══ Data rows ══

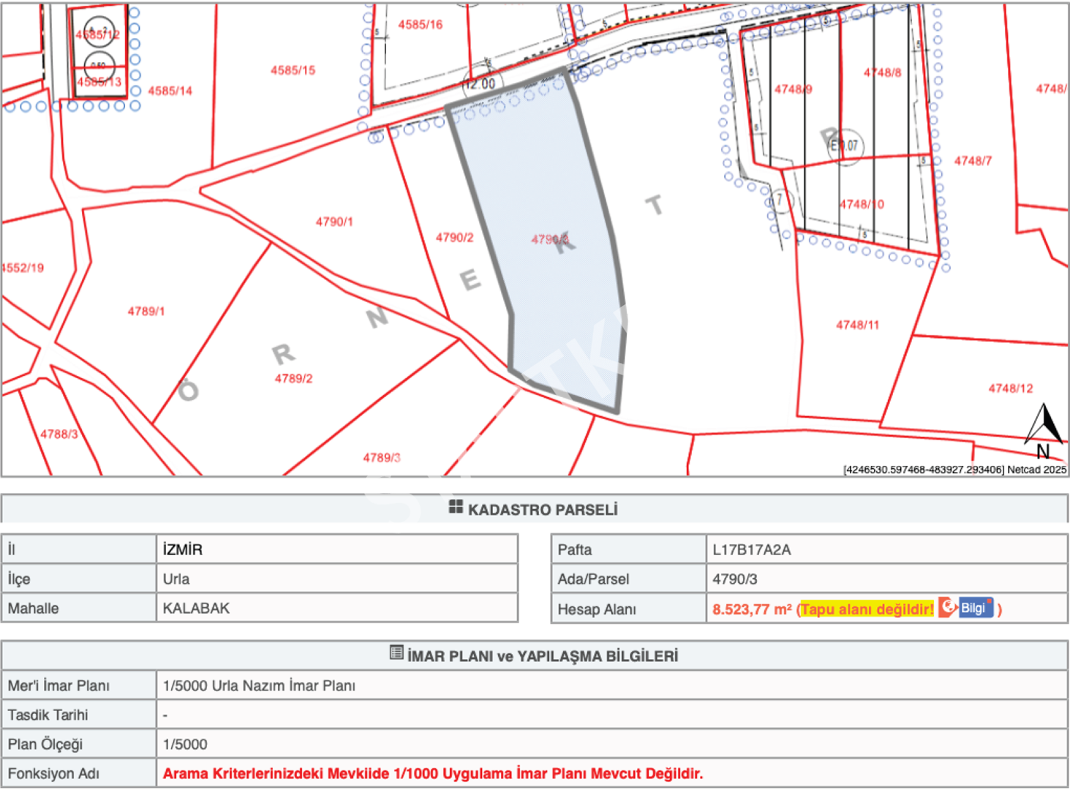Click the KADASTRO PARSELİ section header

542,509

═══
══ Data rows ══

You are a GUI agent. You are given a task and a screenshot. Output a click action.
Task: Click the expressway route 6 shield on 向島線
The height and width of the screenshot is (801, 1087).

═══
══ Data rows ══

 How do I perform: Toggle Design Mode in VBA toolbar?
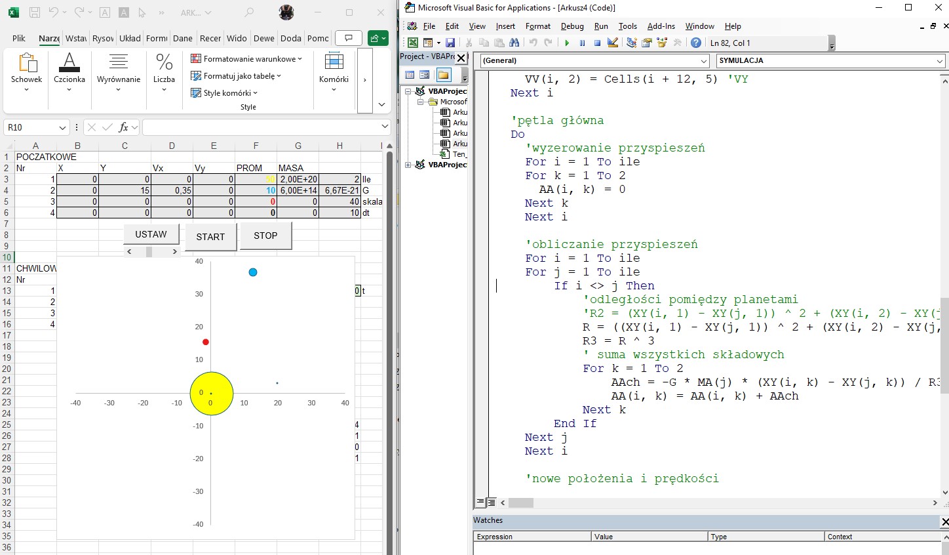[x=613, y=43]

═══

> _Problem to work on_
Which lines in the records contain the word "screenshot"? Select each of those lines and copy it.

> _Task result_
You are a GUI agent. You are given a task and a screenshot. Output a click action.
The height and width of the screenshot is (801, 1087).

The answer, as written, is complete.